- **Document section**:

-- Begin --

Association Rules

Unsupervised Learning Association Rules

Revealing the hidden “rules” within the data

Jasper Lok true
03-12-2022

Recently while surfing the net, I happened to come across this employee attrition dataset from Kaggle.

This has sparked my interest in understanding how we could perform rule mining to mine hidden relationships.

Photo by Joshua Miranda from Pexels

Market Basket Analysis

In my previous post on clustering, I have briefly touched on the definition of association.

Market basket analysis is used in discovering how the different “items” in the dataset are related to one another.

This is commonly used in the retail sector to help companies to identify upsell and cross-sell opportunities.

For example, the common example used in illustrating this technique is how the sales of beer and the sales of diapers are correlated in the supermarket (Swoyer 2016). This has sparked the discussion on why the sales of these two different products are correlated.

Application for Market Basket Analysis in Insurance

Meanwhile, this technique can also be used in the insurance context as well.

-- End --

- **Data records**:
-- Begin --

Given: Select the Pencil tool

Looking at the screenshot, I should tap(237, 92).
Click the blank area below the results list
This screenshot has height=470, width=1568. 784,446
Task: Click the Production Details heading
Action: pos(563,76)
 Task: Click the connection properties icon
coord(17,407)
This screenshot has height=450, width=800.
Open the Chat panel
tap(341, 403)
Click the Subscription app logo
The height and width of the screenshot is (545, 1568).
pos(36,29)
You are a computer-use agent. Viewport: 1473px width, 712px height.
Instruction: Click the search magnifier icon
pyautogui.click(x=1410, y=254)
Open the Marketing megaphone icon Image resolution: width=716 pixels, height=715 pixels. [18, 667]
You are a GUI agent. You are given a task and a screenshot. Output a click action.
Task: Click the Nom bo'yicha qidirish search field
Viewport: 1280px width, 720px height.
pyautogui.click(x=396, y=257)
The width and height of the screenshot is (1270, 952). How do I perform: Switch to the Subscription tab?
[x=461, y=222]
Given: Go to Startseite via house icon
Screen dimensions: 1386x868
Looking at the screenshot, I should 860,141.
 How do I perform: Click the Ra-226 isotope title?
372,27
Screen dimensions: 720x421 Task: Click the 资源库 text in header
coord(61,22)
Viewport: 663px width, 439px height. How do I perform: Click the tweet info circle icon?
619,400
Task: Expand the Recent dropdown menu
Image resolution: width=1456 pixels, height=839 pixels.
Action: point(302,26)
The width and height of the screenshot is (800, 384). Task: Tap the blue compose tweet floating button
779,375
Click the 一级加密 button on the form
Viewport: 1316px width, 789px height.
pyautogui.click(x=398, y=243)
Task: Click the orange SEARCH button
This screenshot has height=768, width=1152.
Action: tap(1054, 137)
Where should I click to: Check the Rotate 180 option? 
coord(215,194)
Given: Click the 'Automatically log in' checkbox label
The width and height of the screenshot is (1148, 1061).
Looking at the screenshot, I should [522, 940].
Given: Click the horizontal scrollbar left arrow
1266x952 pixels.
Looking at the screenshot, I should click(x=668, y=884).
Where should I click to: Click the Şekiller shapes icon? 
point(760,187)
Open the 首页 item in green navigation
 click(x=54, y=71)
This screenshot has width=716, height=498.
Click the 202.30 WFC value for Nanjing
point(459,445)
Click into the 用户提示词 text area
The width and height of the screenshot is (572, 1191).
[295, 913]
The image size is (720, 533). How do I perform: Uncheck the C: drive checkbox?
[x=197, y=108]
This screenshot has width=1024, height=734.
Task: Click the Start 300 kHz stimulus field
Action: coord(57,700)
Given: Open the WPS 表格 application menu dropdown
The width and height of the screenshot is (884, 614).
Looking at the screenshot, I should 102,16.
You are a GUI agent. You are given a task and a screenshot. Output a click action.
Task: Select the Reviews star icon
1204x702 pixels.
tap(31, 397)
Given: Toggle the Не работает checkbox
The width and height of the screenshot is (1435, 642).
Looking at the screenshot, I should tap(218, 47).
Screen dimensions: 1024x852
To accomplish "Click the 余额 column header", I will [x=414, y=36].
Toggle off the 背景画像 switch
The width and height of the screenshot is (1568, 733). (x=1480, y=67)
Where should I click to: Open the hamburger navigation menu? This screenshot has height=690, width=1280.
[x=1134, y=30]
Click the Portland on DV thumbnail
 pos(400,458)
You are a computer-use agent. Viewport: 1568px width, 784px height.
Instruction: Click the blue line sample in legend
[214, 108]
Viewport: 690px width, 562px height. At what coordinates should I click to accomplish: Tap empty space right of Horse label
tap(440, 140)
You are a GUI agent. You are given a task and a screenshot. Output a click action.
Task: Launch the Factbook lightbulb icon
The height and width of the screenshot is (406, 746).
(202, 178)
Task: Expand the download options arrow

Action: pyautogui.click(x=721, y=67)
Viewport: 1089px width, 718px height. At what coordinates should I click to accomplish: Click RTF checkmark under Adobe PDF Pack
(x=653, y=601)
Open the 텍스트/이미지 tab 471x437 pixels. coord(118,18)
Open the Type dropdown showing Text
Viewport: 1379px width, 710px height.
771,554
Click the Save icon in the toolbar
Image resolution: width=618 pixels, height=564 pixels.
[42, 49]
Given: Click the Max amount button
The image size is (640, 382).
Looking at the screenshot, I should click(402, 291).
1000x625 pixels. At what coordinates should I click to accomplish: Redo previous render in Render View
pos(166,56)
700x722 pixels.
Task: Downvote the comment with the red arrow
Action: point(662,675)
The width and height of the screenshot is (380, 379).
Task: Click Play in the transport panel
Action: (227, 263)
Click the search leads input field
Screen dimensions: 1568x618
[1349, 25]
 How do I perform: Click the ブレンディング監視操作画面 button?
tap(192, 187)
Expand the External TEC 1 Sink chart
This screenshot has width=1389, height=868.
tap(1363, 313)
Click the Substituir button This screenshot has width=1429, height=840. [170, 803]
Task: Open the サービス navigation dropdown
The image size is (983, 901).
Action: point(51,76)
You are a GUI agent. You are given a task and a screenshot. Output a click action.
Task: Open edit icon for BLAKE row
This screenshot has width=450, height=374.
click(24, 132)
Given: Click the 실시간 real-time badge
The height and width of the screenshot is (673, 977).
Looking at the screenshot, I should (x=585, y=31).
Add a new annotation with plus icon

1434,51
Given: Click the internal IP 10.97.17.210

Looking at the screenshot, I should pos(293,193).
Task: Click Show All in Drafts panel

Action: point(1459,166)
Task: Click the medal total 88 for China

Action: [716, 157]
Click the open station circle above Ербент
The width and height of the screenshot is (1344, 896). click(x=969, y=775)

-- End --

- **Complete the following**:
**A.** For each statement, say yes or no according to the association rules post, and quote the words from it that decide the answer.
(i) The employee attrition dataset was found on Kaggle.
(ii) Market basket analysis is commonly used in the healthcare sector.
(iii) The technique can also be applied in an insurance context.
**B.** Answer these questions from the association rules post:
(i) Which two products have correlated sales in the supermarket example?
(ii) What topic was the previous post that briefly touched on the definition of association?
(iii) Who is credited with the photo?
**C.** Extract the passage from the association rules post, starting with "Photo by Joshua" and going on through "and cross-sell opportunities.".
The records have no connection to the association rules post.

- **Solutions for each task**:
**A.**
(i) Yes: "I happened to come across this employee attrition dataset from Kaggle."
(ii) No: "This is commonly used in the retail sector to help companies to identify upsell and cross-sell opportunities."
(iii) Yes: "this technique can also be used in the insurance context as well."

**B.**
(i) Beer and diapers.
(ii) Clustering.
(iii) Joshua Miranda.

**C.**
Photo by Joshua Miranda from Pexels

Market Basket Analysis

In my previous post on clustering, I have briefly touched on the definition of association.

Market basket analysis is used in discovering how the different “items” in the dataset are related to one another.

This is commonly used in the retail sector to help companies to identify upsell and cross-sell opportunities.